My new piece is tightly connected with Andrei Tarkovsky's sixth major film Nostalgia (1983). The film marks his departure from his Russian homeland and the transition into a complete foreign cultural surrounding, set in Italy. The shock of the Corona crisis had almost a comparable effect on me although I stayed at the same place. If I visit the nearby village and watch the scared, mask wearing crowd, I feel alienated from a world I once knew, a world that seems lost forever.


Nostalgia was in pre-production as far back as 1980, there is a recurrent theme throughout the film centered around the brithplace of the protagonist the Russian writer Andrei Gorchakov. The film is in actuality strongly autobiographic and it depicts the Tarkovky's family home near the village of Zavrazje where the cineast was born on a wooden kitchentable now 88 years ago.





In the openings scene we see Gorchakov as a young boy walking into the fields accompanied by three woman, his mother, grandmother and his great grandmother. In the final scene we see him sitting on the ground next to Tarkovsky's dog Dakus. In a long slow zoom-out (rarely used by Tarkovsky) we see an ingenious montage, placing the family home amids the ruines of a church. A beautiful visual surprise to wrap up a masterpiece. I found a youtube video explicitly showing the magical scenes (the video editor Botticellian Elegance used Sviatoslav Richter playing Bach, however well meant, I do not know if Tarkovsky would have appreciated this cutting of his work).

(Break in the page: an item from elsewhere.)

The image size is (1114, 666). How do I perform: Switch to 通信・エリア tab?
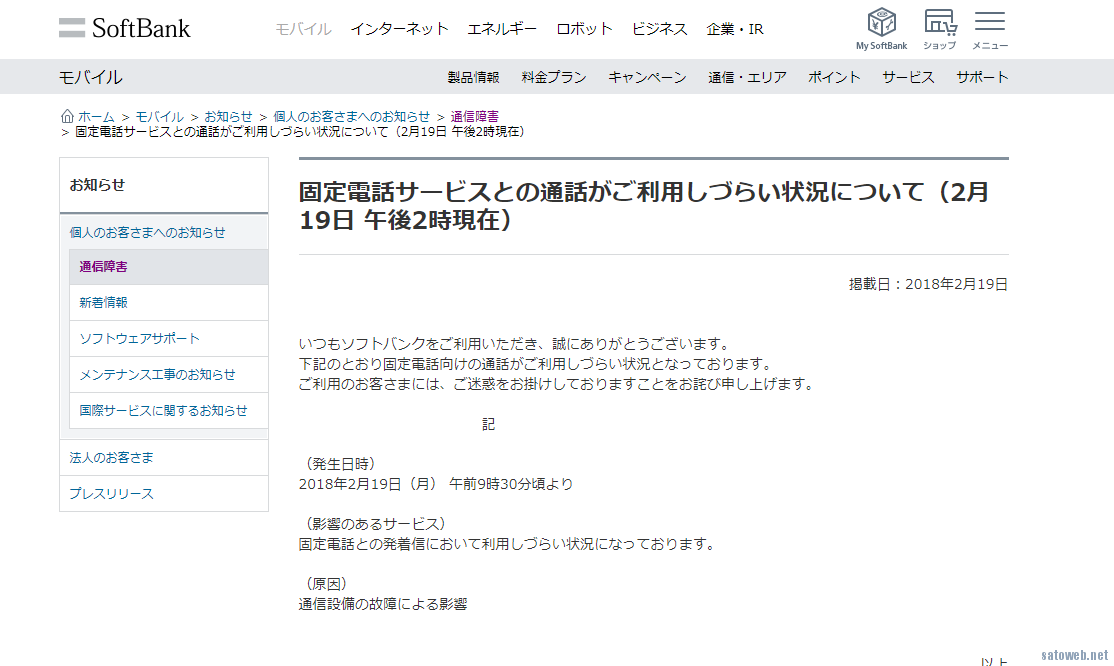[747, 77]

The village of Zavrazje, on the bank of the Volga, was later to become the bottom of the Gorky reservoir. Downstream in the Volga, the Nizhny Novgorod dam was built by decree of Stalin himself. Zavrazje and the surrounding lands were sacrificed to progress, including the nineteenth-century wooden house of the Tarkovskys. Hydropower formed a crucial part in the development of the Soviet Union as a world economic power. Stalin's 'five-year plans' involved the "electrification" of the entire Soviet Union. It was deemed essential that especially the hinterlands were supplied with electricity to curb the "backwardness, ignorance, poverty, disease and barbarism" that were supposed to be rampant there.

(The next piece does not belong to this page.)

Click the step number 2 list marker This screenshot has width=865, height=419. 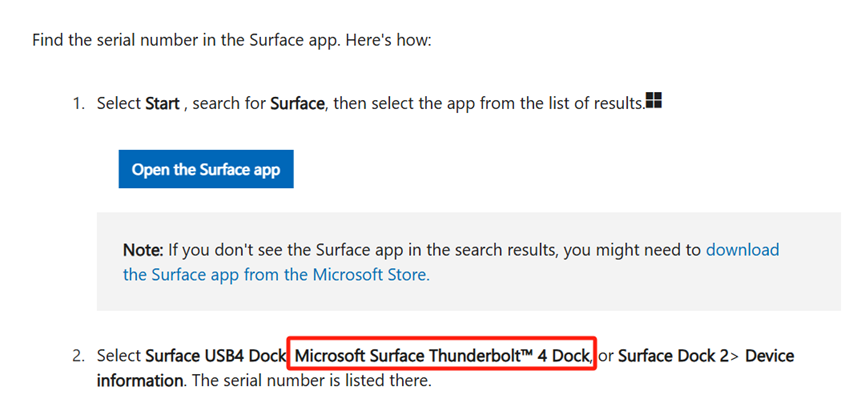(78, 356)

The birth ground of Tarkovsky drowned during the development of the Soviet Union. Eradication of the peasant mentality symbolized by the Ilyich lamp above the table, a bare electric pear named after Lenin. The light bulb as a measure of progress. It made me think of the attributes that Albrecht Dürer brought together in his Melencolia I standing at the hinge between the dark medieval mentality and the rationality of the enlightenment. All these elements come together in my Melancholy Machine dear reader. Dürer's polyhedron seems to descend from the sky like a huge concrete block, the farms by the river, the sloping pastures, I can almost hear the new machine rumbling.